また、請求項3記載の方法は、請求項1記載の方法において、抗フリーPSA抗体が抗ヒトフリーPSA特異的モノクローナル抗体(コンプレックスPSAと反応しないもの)であるものである。
また、請求項4記載の方法は、請求項1記載の方法において、担体が磁性粒子であるものである。
また、本発明のPcaとBPHを識別するためのキットは、請求項5記載の通り、抗フリーPSA抗体を固定化した担体と、末端シアル酸残基がα(2,3)結合でガラクトースに結合した糖鎖を特異的に認識するモノクローナル抗体を少なくとも含むものである。

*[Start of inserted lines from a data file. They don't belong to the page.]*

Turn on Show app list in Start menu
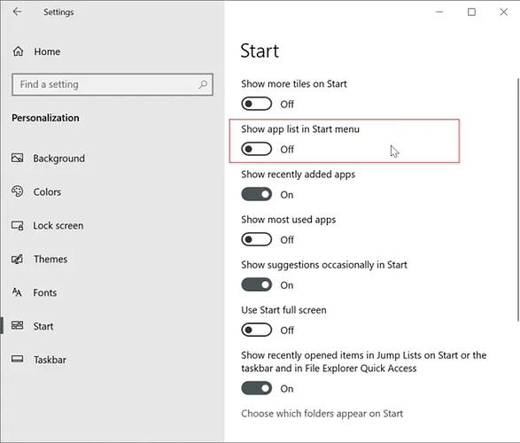This screenshot has width=520, height=443. tap(256, 149)
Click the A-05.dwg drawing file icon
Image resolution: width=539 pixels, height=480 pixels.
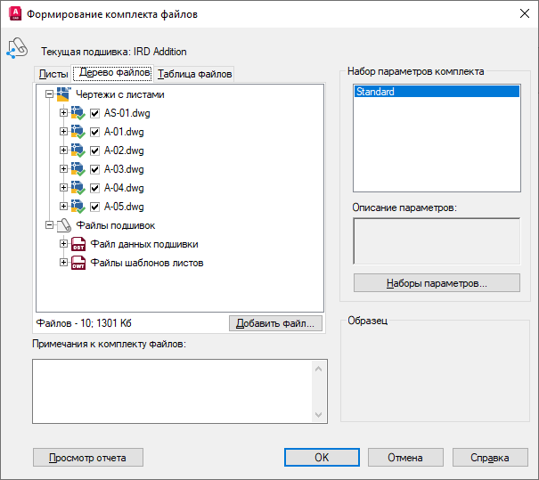(78, 207)
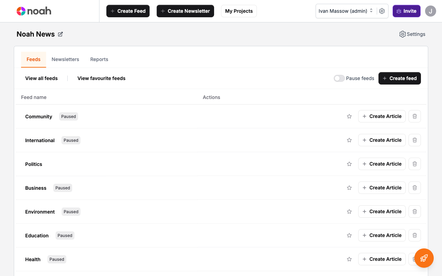Click the floating rocket action button

424,258
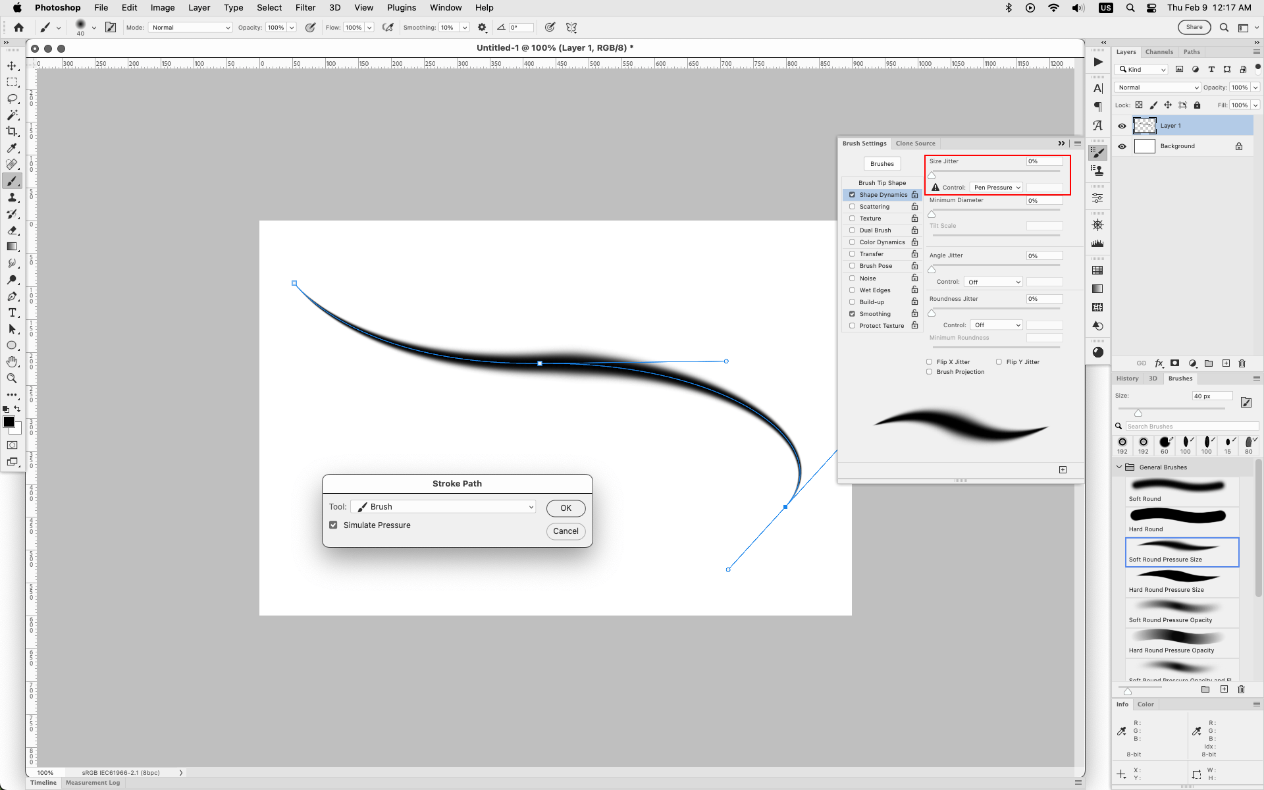
Task: Uncheck Simulate Pressure checkbox
Action: pos(333,525)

本発明によれば、少ない分析試料で高感度に再現性よくPcaとBPHを識別する方法を提供することができる。
実施例1における、Pca患者とBPH患者の血清中の末端シアル酸残基がα(2,3)結合でガラクトースに結合したN型糖鎖を有するフリーPSA量の測定結果である(蛍光強度による)。 同、測定結果に基づくROC曲線である。 実施例2における、Pca患者とBPH患者の血清中の末端シアル酸残基がα(2,3)結合でガラクトースに結合したN型糖鎖を有するフリーPSA量の測定結果(左)と、この測定結果に基づくROC曲線(右)である。 実施例3における、Pca患者とBPH患者の血清中の末端シアル酸残基がα(2,3)結合でガラクトースに結合したN型糖鎖を有するフリーPSA量の測定結果(左)と、この測定結果に基づくROC曲線(右)である。 実施例4における、Pca患者とBPH患者の血清中の末端シアル酸残基がα(2,3)結合でガラクトースに結合したN型糖鎖を有するフリーPSA量の測定結果である(ブランク試料の蛍光強度またはHLT試料の蛍光強度で補正したもの)。

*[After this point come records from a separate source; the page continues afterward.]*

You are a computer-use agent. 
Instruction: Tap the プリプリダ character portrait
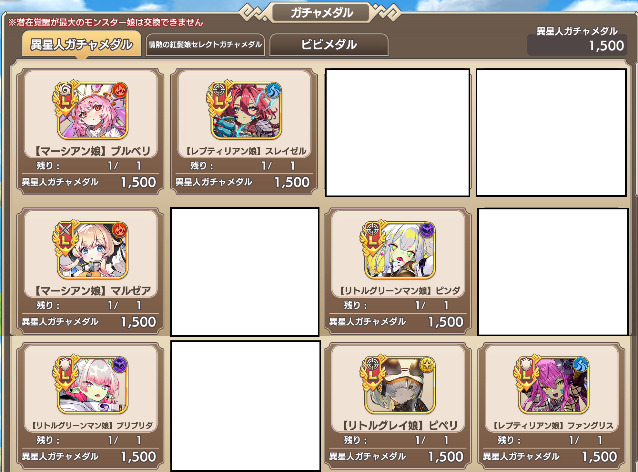click(93, 385)
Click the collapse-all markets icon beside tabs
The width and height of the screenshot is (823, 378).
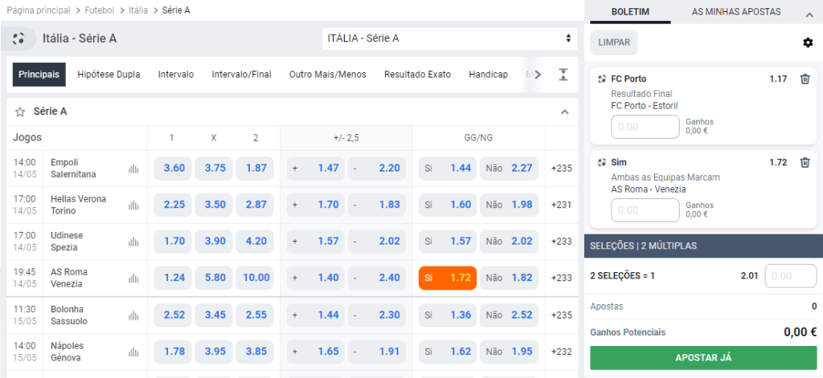click(563, 75)
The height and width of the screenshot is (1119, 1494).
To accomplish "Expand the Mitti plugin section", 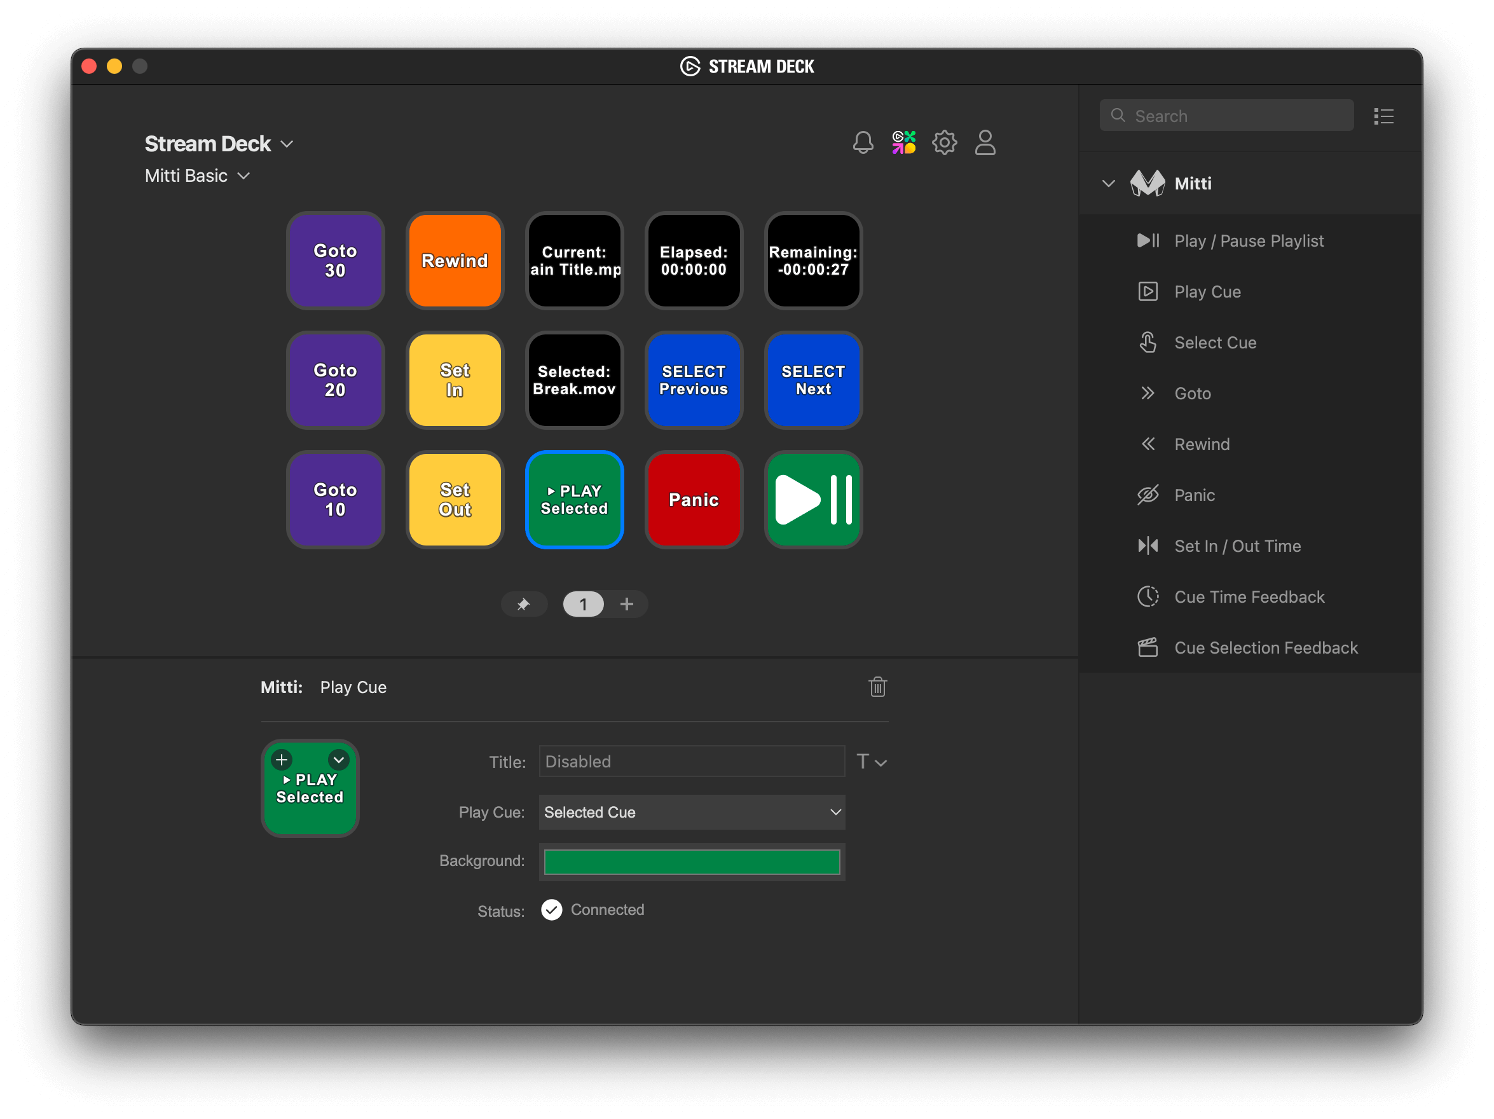I will click(x=1110, y=183).
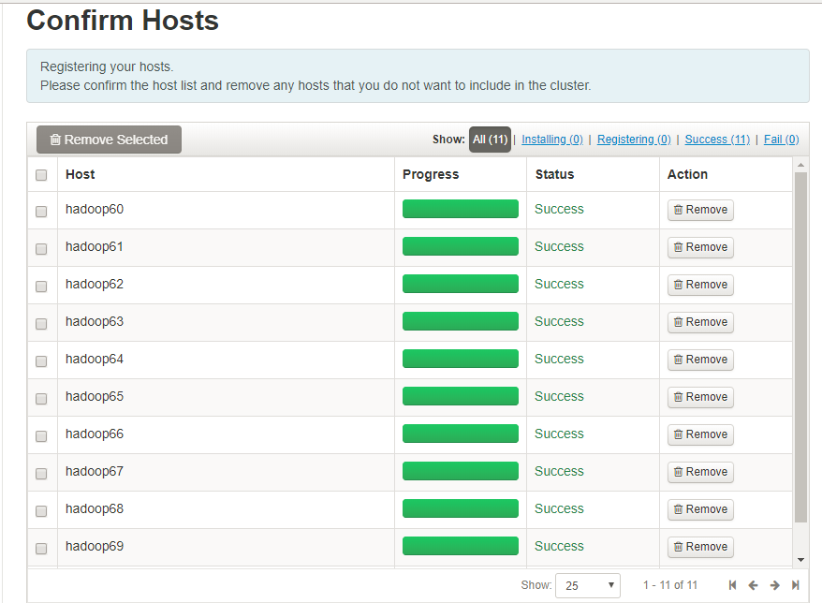Show All (11) hosts filter

tap(491, 140)
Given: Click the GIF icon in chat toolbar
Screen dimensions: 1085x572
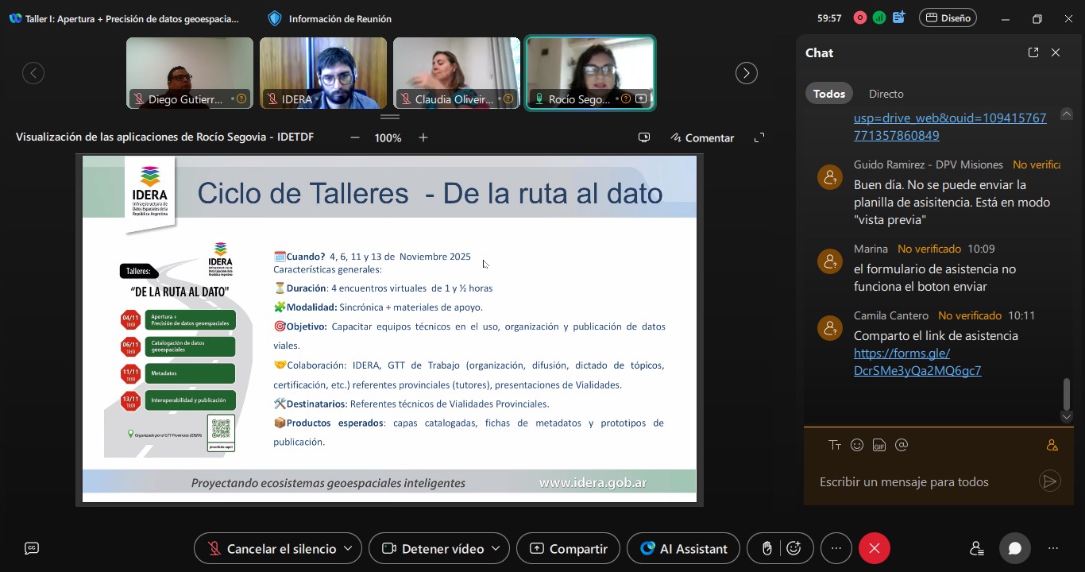Looking at the screenshot, I should (x=878, y=445).
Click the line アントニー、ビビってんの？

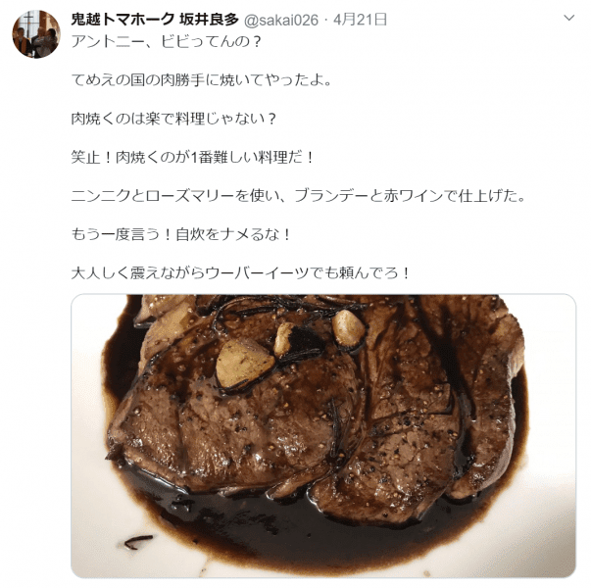167,41
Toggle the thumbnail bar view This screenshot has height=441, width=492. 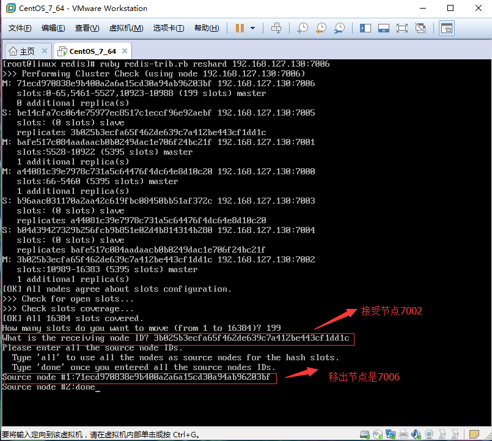click(383, 28)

本発明のPcaとBPHを識別するための方法は、PSAを含む分析試料と抗フリーPSA抗体を固定化した担体を接触させて担体に固定化した抗フリーPSA抗体にフリーPSAを結合させた後、固定化した抗フリーPSA抗体にフリーPSAが結合した担体と末端シアル酸残基がα(2,3)結合でガラクトースに結合した糖鎖を特異的に認識するモノクローナル抗体を接触させて担体に固定化した抗フリーPSA抗体に結合したフリーPSAに末端シアル酸残基がα(2,3)結合でガラクトースに結合した糖鎖を特異的に認識するモノクローナル抗体を結合させ、末端シアル酸残基がα(2,3)結合でガラクトースに結合したN型糖鎖を有するフリーPSA量を測定し、得られた測定量を予め設定されたPcaとBPHのカットオフ値と比較することにより、カットオフ値よりも多い場合はPcaであるかその蓋然性が高く、少ない場合はBPHであるかその蓋然性が高いと判定することによるものである。
本発明において、PSAを含む分析試料としては、血清、尿、前立腺組織抽出液、精液、膀胱洗浄液などが挙げられる。その調製は自体公知の方法によって行えばよい。分析試料は少量であってよい。望ましくは1〜1000μl、より望ましくは5〜500μl、最も望ましくは10〜100μlである。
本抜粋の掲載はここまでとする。